Tame Impala’s Kevin Parker has time on his mind. His new album “The Slow Rush” could not be more aptly named, as it kept fans waiting for five years since the release of “Currents.” The album is strongly cohesive; as a whole, its parts work together in harmony to guide listeners through Parker’s analysis of time and how to spend it.
“The Slow Rush” may not be what longtime fans expected or hoped for, but it is bold, confident and honest. Parker’s view of the world has wandered away from longing on the world around him to focusing on the time he has to enjoy his newfound, happy life. His concern with the future enjoyment of his life and how quickly it could erode are evident throughout the 12 tracks of this album, but the monumental difference is that he sounds more hopeful than ever before.

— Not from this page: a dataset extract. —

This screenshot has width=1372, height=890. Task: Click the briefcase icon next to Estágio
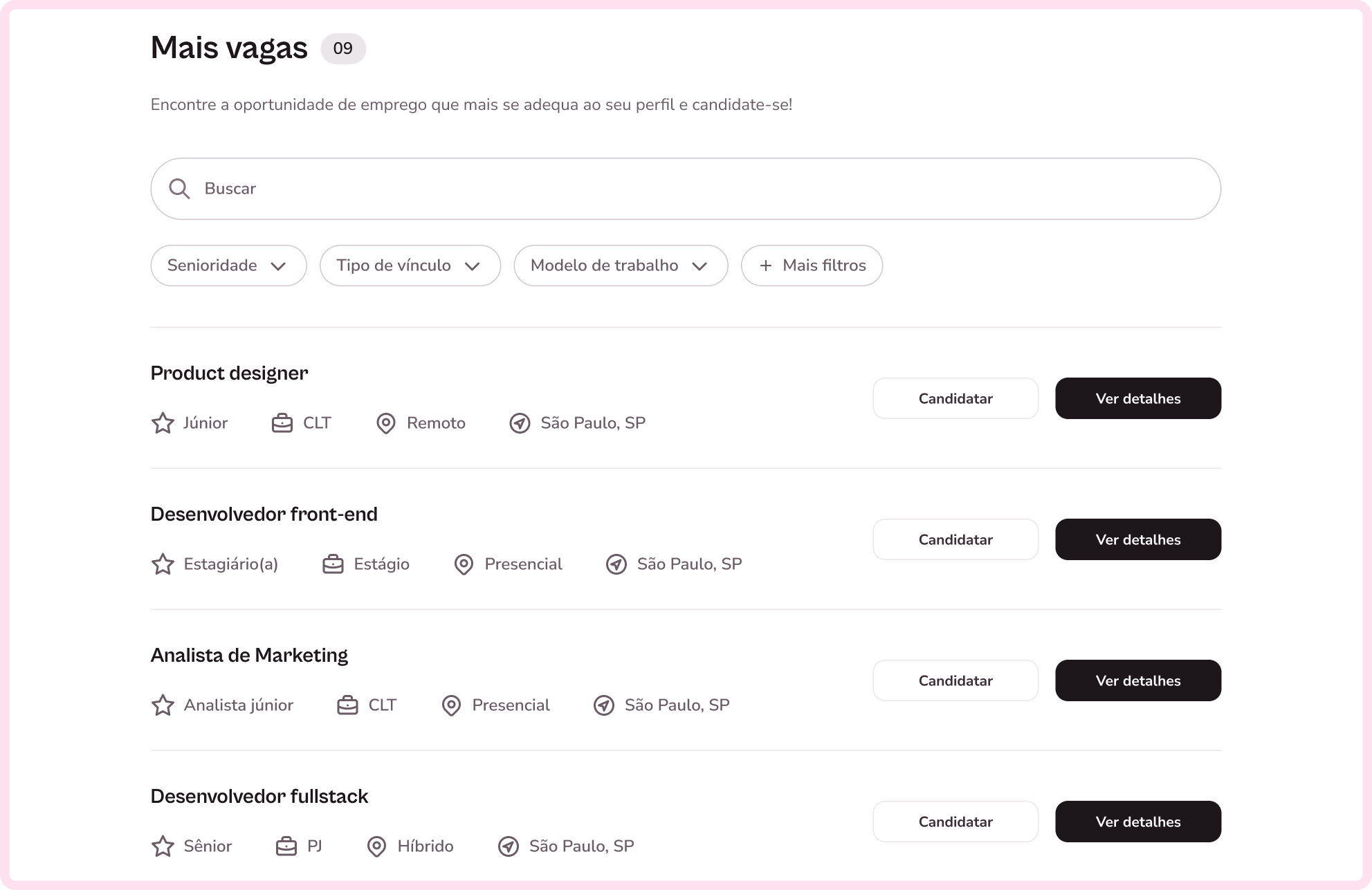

The album opens with the track “One More Year,” which features Parker singing in a deep and warped voice. The loop switches between left and right outputs to produce a trippy listening experience. His fear of routine and monotony is inflicted on the listener when he sings “We’re on a rollercoaster stuck on its loop-de-loop / ‘Cause what we did, one day, on a whim / Has slowly become all we do.” The track has a dreamy quality, and the warped voice and adjoining bass persist throughout the song, which ends the way it started and creates a full circle.
The album peaks on “Posthumous Forgiveness,” arguably the most important song on this album and one of Parker’s masterpieces. The song is marked by a shift both lyrically and rhythmically; the track morphs from anger at his father to lament that Parker can’t hear his father’s voice sing along or see Parker’s success. Parker articulates his complicated and painful emotions in easy rhymes bolstered by the music. “Posthumous Forgiveness” is so raw, so human and so open it can only be met with admiration for its creation.
“Tomorrow’s Dust” lies in the middle of the album, and it is one of the songs that will become a fan favorite over time, due in large part to the similar notes it hits on from his past discography. The song builds up from bare beats and a gentle guitar riff to Parker crooning over it, and it slowly flows into a full Tame Impala track with his signature synths. “Tomorrow’s Dust” remains soft even with the laser sounds, and its soothing quality relates to its lyrics. “There’s no use trying to relate to that old song / And no use biding your time if the bell is tolled” is a warning not to wait for events that have already passed, and to not hold onto things that are no longer relevant. The focus is forward — tomorrow has already become today, an especially powerful message.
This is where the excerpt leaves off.